The public is “on a blind date” with science and medicine, said actor Alan Alda. The two sides don't know each other very well and they're still deciding whether they trust and feel safe with each other. That could be why patients demand to receive a non-existent Ebola vaccine but pass on getting a flu shot.
Alda spoke at the annual meeting of the Association of American Medical Colleges being held Nov. 7-11 in Chicago. Alda is best known for portraying Dr. “Hawkeye” Pierce on the television show “M*A*S*H” from 1972 to 1983. He mostly talked about his experiences as host of the PBS “Scientific American Frontiers” series from 1993-2005 and how it led to the founding of the Alan Alda Center for Communicating Science at Stony Brook (N.Y.) University in 2009. A 10-hour course is now mandatory for incoming students at Stony Brook's School of Medicine.
He cited a 1999 study that found most doctors only let their patients speak for 23 seconds before they interrupt them. This was an improvement of a similar study done 15 years earlier where doctors interrupted after only 18 seconds. So patients now “can get another symptom in,” Alda quipped.
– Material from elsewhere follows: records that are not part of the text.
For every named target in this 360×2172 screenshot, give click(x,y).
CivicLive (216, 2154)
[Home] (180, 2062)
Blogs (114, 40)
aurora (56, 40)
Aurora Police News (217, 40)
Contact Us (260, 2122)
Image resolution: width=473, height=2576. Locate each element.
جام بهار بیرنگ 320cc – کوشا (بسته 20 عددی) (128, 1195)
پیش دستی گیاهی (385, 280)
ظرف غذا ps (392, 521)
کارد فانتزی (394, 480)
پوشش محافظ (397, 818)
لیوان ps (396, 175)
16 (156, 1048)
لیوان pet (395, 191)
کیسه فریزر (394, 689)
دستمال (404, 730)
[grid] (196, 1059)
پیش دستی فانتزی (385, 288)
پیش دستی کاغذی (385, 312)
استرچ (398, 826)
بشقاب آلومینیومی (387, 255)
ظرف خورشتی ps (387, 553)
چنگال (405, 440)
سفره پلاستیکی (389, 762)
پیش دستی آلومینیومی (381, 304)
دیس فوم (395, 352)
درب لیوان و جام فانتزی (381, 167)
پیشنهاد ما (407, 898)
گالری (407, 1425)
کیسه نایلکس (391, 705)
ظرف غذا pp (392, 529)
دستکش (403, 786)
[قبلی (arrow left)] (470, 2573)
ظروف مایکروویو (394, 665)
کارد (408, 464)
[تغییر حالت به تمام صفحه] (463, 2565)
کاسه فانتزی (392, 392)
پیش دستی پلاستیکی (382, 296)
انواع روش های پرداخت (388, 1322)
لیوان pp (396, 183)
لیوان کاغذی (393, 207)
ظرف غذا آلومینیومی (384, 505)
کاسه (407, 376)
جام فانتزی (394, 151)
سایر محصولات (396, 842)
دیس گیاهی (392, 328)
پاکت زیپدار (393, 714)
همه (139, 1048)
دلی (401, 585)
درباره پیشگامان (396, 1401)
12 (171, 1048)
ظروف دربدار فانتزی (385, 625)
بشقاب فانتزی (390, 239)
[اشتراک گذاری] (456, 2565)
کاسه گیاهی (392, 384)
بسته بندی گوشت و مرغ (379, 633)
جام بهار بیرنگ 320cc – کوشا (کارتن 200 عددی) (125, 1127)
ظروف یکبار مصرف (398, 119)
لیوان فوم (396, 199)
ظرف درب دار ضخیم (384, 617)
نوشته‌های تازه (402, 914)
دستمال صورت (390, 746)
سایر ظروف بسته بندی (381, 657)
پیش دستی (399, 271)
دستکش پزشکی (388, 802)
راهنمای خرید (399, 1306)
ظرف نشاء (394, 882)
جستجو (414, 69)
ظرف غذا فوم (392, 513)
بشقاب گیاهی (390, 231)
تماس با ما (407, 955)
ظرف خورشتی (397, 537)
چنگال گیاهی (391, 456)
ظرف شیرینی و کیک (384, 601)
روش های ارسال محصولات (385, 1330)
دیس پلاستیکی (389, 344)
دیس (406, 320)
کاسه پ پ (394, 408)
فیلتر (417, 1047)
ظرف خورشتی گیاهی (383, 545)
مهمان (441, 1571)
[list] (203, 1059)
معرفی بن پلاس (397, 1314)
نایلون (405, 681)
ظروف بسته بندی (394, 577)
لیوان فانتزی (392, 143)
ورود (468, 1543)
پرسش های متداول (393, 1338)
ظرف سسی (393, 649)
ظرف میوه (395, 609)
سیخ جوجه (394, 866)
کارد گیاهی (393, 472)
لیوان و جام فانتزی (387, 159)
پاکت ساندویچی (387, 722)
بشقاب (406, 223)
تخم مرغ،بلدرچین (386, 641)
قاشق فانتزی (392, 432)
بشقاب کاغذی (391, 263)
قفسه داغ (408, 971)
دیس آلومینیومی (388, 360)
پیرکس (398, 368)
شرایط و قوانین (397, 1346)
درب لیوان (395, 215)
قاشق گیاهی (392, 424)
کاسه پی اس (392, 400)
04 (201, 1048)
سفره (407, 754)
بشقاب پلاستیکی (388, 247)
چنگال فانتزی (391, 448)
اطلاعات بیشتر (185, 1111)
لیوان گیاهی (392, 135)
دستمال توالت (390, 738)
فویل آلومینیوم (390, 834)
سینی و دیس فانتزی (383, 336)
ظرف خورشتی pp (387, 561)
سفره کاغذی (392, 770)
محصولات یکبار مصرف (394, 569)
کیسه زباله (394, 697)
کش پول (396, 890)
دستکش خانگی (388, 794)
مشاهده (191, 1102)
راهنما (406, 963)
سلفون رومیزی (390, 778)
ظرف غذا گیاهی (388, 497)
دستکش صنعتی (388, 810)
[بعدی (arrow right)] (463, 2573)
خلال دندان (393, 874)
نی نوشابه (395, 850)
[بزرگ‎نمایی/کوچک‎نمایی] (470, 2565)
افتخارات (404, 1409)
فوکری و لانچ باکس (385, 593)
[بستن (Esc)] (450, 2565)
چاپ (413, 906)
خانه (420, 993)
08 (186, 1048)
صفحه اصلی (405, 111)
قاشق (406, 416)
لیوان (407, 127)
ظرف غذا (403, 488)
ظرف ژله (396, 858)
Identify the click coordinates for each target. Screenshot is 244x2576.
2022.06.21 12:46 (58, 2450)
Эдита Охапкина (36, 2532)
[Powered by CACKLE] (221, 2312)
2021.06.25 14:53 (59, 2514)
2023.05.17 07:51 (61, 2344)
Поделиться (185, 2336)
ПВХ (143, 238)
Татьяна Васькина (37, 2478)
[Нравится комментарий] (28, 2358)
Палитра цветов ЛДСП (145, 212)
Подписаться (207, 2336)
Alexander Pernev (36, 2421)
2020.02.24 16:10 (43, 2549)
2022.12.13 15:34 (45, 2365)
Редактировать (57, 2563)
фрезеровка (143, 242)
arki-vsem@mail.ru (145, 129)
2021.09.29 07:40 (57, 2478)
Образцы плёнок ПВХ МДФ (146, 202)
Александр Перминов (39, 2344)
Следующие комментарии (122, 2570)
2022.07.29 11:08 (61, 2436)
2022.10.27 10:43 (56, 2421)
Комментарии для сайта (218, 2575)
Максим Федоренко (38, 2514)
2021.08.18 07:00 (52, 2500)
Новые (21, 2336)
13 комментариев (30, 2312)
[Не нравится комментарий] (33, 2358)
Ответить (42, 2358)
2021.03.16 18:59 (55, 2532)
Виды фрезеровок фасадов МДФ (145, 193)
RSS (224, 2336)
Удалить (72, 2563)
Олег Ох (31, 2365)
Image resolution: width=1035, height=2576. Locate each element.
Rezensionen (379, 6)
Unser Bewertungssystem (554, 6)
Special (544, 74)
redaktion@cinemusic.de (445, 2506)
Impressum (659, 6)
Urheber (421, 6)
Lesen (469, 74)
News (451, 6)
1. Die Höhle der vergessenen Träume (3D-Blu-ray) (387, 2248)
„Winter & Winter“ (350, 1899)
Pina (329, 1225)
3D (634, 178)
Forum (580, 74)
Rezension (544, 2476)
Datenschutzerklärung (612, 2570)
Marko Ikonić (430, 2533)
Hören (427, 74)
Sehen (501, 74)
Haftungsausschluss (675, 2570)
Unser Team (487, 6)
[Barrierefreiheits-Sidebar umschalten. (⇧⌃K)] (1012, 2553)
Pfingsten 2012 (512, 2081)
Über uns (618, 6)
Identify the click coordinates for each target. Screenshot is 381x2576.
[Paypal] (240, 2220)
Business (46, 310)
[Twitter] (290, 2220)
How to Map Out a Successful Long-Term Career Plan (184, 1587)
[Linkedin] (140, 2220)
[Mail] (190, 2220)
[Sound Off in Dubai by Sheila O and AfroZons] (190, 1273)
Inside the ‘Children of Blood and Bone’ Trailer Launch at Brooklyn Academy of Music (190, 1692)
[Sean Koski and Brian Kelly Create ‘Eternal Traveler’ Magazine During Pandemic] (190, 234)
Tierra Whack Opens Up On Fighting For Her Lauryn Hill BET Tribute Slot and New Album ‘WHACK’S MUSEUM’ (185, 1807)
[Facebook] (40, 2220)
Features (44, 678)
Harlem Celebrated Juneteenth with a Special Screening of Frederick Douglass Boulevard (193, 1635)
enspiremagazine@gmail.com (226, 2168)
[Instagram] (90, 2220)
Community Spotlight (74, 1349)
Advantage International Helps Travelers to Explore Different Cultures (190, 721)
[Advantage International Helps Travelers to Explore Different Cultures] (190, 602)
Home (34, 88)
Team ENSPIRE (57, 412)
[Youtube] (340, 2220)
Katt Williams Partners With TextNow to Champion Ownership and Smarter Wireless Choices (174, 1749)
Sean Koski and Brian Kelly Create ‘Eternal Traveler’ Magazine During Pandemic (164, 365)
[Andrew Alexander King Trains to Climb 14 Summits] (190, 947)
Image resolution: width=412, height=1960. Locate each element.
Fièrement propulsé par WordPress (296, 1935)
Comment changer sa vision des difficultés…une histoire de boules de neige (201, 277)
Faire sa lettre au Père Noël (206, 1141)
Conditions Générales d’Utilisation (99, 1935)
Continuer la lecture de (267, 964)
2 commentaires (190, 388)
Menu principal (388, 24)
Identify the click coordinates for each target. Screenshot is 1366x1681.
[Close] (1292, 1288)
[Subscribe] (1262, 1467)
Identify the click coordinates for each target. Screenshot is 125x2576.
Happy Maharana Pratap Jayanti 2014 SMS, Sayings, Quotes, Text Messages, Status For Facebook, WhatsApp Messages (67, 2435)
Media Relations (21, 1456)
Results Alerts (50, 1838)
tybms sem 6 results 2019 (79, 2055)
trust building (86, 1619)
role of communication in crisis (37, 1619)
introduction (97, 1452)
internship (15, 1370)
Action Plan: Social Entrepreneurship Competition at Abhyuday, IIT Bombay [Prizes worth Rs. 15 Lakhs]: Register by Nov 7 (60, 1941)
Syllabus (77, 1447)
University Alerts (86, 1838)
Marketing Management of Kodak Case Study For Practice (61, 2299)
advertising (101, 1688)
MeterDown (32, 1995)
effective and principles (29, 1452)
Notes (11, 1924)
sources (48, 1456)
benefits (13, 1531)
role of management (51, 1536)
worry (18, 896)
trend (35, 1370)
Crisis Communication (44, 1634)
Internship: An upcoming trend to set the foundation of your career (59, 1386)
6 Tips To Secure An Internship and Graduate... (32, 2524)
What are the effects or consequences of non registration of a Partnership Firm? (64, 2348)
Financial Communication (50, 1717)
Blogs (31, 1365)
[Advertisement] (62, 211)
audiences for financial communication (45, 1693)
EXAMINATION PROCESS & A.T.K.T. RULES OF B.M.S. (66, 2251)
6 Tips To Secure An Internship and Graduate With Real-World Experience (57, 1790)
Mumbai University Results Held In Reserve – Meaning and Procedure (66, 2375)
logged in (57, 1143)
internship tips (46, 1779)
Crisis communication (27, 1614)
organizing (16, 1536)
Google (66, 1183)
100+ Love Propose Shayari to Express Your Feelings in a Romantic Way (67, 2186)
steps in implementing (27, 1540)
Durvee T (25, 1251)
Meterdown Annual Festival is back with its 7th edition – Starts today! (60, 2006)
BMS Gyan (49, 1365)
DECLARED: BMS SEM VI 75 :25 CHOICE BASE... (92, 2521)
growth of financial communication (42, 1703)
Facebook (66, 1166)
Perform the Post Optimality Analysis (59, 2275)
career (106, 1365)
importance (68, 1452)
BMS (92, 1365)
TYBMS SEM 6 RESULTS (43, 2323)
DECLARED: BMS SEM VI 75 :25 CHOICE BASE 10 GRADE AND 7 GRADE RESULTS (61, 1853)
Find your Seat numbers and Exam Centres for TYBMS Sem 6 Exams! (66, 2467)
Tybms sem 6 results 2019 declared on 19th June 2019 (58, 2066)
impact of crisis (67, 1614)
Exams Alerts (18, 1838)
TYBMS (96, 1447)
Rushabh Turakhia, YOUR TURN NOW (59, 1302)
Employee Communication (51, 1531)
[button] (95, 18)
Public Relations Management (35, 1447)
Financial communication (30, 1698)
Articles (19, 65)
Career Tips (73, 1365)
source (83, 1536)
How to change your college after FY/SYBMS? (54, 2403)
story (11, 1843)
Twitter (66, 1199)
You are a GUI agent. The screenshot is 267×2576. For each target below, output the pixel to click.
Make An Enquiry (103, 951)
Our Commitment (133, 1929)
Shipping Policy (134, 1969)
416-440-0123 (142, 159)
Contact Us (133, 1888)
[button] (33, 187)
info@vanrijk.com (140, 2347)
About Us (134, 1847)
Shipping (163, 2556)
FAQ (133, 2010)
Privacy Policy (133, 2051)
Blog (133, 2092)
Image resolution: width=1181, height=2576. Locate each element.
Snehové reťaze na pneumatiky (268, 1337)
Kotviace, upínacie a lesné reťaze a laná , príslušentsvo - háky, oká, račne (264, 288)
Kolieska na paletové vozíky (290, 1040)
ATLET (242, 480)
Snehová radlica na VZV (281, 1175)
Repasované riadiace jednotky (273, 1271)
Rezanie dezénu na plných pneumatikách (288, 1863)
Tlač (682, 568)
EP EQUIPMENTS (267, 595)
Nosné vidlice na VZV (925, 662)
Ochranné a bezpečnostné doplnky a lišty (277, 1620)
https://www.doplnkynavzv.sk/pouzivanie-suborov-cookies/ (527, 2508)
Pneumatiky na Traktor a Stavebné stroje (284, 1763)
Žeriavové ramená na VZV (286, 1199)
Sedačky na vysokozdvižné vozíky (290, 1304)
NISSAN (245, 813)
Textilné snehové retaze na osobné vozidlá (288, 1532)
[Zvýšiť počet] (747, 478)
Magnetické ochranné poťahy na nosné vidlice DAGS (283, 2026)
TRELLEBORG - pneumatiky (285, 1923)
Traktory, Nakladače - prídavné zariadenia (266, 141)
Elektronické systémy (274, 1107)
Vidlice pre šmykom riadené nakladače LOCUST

Empathy and clarity are the two foundations of communicating medical and scientific information, Aldo explained after telling about his best and worst interactions with the healthcare professionals. The best involved a doctor in Chile who explained the procedure and all his options before getting started. The worst involved a U.S. dentist who didn't verbally answer any questions but responded later with a letter that sounded like he was preparing a legal defense.
Alda noted that the operation in Chile involved removing about a yard of damaged intestine and sewing the two good sections together. Alda said he told his doctor that he had performed the procedure, known as an anastomosis, numerous times on “M*A*S*H.”
At the center in Stony Brook, future doctors and scientists use improvisational theater techniques to improve communication and learn how to distill their message to patients, the public, lawmakers and regulators. What the center doesn't do is offer tips.
“If you're going to play piano at Carnegie Hall and never had a lesson, it doesn't help to tell you 'Here are three tips,'” Alda explained.
After his formal presentation, Alda engaged in a lengthy question-and-answer period that included offering tips on dealing with people who are “utterly certain and utterly wrong,” what can be done about “stagnant” federal funding of scientific research, and dealing with a sound bite-seeking media.
Alda said politicians can be moved by dramatic stories of how people are helped by research. He said he's heard politicians repeat verbatim the very same stories he told them. Also, empathy helps.
“A guy who just went through a calamity with cancer in his family will listen differently than someone who thinks everything is hunky dory,” he said.
If medical researchers get frustrated with the media reducing complicated issues into meaningless sound bites, they can establish direct connections to the public through their own videos, blogs, Facebook and social media, attendees were told.
“I've been told by scientists how glad they were to have an extended conversation,” Alda said, who received a standing ovation as he left the stage.